Born on the Five Wells Ranch, in Andrews County, this consummate Texas writer has authored almost fifty books and been voted the greatest western writer of all time by his peers. Sandhills Boy: The Winding Trail of a Texas Writer is a thoughtful look back at 81 years on earth.

You grew up surrounded by cowboys. Were you tempted to make your living as a ranch hand? I always wanted to be a good hand, but from the first, I seemed to be lacking in the essential cowboy skills. Had I been better at it, I might have been content to make it my life’s work.

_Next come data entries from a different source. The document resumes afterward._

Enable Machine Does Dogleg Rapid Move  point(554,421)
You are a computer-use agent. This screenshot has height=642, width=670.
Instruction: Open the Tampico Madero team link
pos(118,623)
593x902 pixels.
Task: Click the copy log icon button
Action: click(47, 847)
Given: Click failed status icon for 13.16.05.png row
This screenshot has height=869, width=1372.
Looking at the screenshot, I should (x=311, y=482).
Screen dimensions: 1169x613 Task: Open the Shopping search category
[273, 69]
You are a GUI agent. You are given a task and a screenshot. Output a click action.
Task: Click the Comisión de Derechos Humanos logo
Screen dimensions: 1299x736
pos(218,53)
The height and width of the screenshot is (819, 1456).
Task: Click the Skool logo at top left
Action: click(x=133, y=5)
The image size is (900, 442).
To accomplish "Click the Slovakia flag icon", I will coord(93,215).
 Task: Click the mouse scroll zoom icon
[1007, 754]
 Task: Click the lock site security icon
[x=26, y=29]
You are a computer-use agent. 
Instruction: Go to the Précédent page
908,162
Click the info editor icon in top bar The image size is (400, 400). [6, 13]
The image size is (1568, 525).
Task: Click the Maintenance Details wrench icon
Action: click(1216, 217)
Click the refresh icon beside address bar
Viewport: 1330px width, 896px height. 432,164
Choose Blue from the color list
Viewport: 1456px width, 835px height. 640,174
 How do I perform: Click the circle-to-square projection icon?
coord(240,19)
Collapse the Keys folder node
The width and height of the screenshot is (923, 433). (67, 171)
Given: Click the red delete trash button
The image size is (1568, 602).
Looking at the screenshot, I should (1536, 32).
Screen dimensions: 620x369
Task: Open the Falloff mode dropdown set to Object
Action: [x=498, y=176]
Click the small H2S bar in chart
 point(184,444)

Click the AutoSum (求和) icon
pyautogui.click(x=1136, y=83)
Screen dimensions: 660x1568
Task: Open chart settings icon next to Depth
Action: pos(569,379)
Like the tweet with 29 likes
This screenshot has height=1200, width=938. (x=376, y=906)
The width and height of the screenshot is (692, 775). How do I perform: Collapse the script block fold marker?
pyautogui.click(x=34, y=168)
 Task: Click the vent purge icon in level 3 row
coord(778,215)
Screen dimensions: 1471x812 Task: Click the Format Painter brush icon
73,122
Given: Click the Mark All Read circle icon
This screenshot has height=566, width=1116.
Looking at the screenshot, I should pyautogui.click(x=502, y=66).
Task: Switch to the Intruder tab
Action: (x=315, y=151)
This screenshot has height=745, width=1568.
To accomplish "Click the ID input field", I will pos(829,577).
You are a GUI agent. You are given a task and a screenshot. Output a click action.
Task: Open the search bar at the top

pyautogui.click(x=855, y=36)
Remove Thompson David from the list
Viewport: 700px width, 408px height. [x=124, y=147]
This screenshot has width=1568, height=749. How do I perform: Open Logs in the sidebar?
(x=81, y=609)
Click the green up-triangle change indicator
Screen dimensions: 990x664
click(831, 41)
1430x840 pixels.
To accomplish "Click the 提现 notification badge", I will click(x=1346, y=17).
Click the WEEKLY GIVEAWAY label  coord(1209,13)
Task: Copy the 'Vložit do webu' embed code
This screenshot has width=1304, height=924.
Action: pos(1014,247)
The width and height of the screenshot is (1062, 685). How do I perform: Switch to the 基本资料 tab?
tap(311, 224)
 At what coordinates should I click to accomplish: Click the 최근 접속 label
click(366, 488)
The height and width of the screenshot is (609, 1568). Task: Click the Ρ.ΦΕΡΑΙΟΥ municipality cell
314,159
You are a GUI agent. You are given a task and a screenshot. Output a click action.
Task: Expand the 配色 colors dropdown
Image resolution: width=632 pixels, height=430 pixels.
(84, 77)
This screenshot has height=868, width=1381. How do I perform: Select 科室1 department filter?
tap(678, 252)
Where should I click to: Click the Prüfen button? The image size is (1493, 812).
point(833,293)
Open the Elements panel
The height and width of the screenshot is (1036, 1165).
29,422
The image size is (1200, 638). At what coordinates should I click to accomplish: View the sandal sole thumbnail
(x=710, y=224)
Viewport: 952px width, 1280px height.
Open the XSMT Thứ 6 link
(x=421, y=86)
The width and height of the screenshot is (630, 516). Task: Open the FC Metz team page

How has the cowboying you witnessed influenced the cowboying you write about? When a story calls for it, I can describe the work accurately, because I usually have done it or at least tried to. There is no substitute for hands-on experience, even if it involves pain.

You’re a dyed-in-the-wool Texan. Have your travels changed your perspective on your home state? I believe traveling helps me look at Texas through fresh eyes. Traveling to other countries, beautiful though they may be, gives me a chance to compare. In terms of freedom, opportunity, and yes, tolerance, I find this country well out in front of anywhere else I have seen.

Tell us a bit about how your World War II military service in Europe changed your life . . . Military service brought many changes in my life. For one thing, it took me to places I would otherwise never have seen and introduced me to people from many parts of the world. It vastly broadened my world view, for I had never been out of Texas before. It taught me that at the basic human level where we all live, we are very much alike no matter our language, our politics, our religion.

It taught me tolerance for people unlike myself. The hardships taught me that I was stronger than I had ever thought, and they taught me not to “sweat the small stuff,” to see life from a broader perspective.

Lastly and most important, military service carried me to Austria, where I met the girl with whom I have spent sixty years of my life.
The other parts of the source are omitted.